(1) For the purposes of section 84 - 5, if an entity:
(a) * carries on an * enterprise in the indirect tax zone; and
(b) also carries on that or another enterprise outside the indirect tax zone;
then:
(c) the transfer of anything to the enterprise in the indirect tax zone from the enterprise outside the indirect tax zone; or
(d) the doing of anything for the enterprise in the indirect tax zone by the enterprise outside the indirect tax zone;
is taken to be a supply that is not * connected with the indirect tax zone.

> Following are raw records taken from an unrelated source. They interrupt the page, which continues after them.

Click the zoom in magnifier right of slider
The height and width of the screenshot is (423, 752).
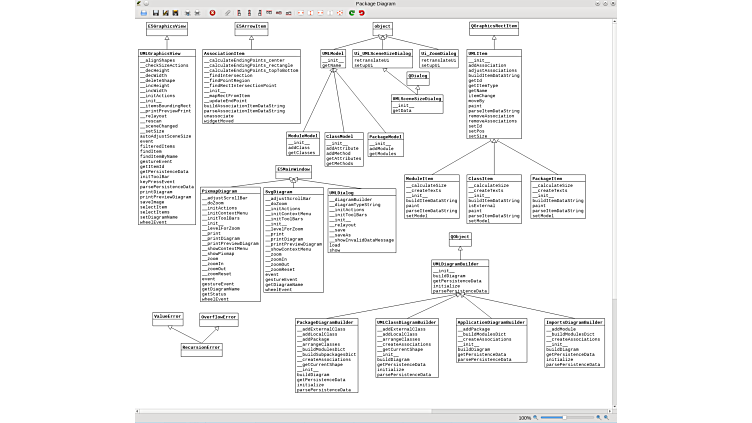pos(598,417)
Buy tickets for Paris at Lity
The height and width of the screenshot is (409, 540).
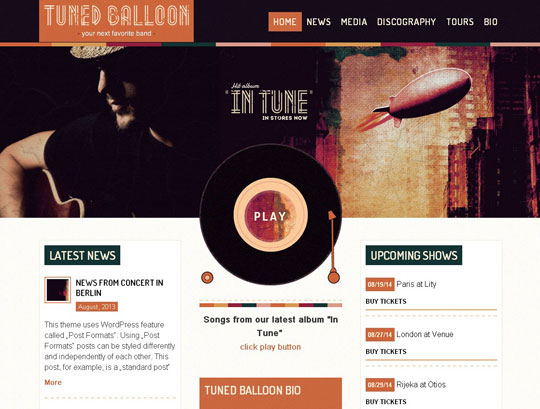click(x=386, y=301)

Example: An entity acquires, through a place of business it has overseas, the right to exploit a particular copyright in the indirect tax zone. That right is then transferred to a place of business that the entity has in the indirect tax zone.
Under this section, the transfer is taken to be a supply that is not connected with the indirect tax zone and, if the other requirements of section 84 - 5 are satisfied, the transfer is a taxable supply.

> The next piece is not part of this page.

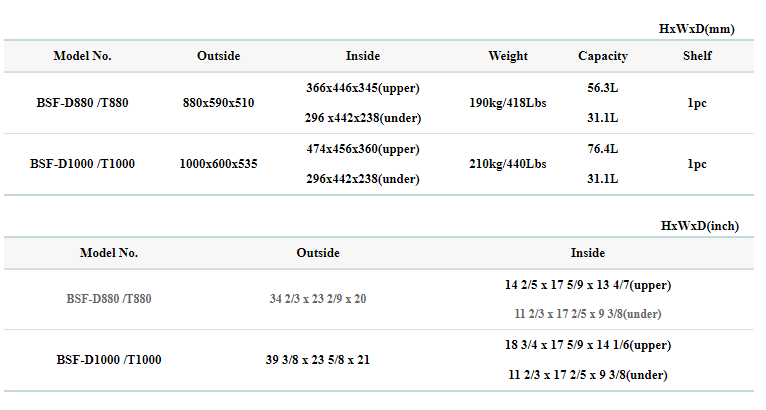Click the 'Capacity' column header

(602, 56)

(2) If the transfer is a transfer of the services of an employee, this section does not apply to the transfer to the extent that any payments that:
(a) are made from the * enterprise in the indirect tax zone to the enterprise outside the indirect tax zone; and
(b) relate to the transfer;
would be * withholding payments if they were payments from the enterprise in the indirect tax zone to the employee.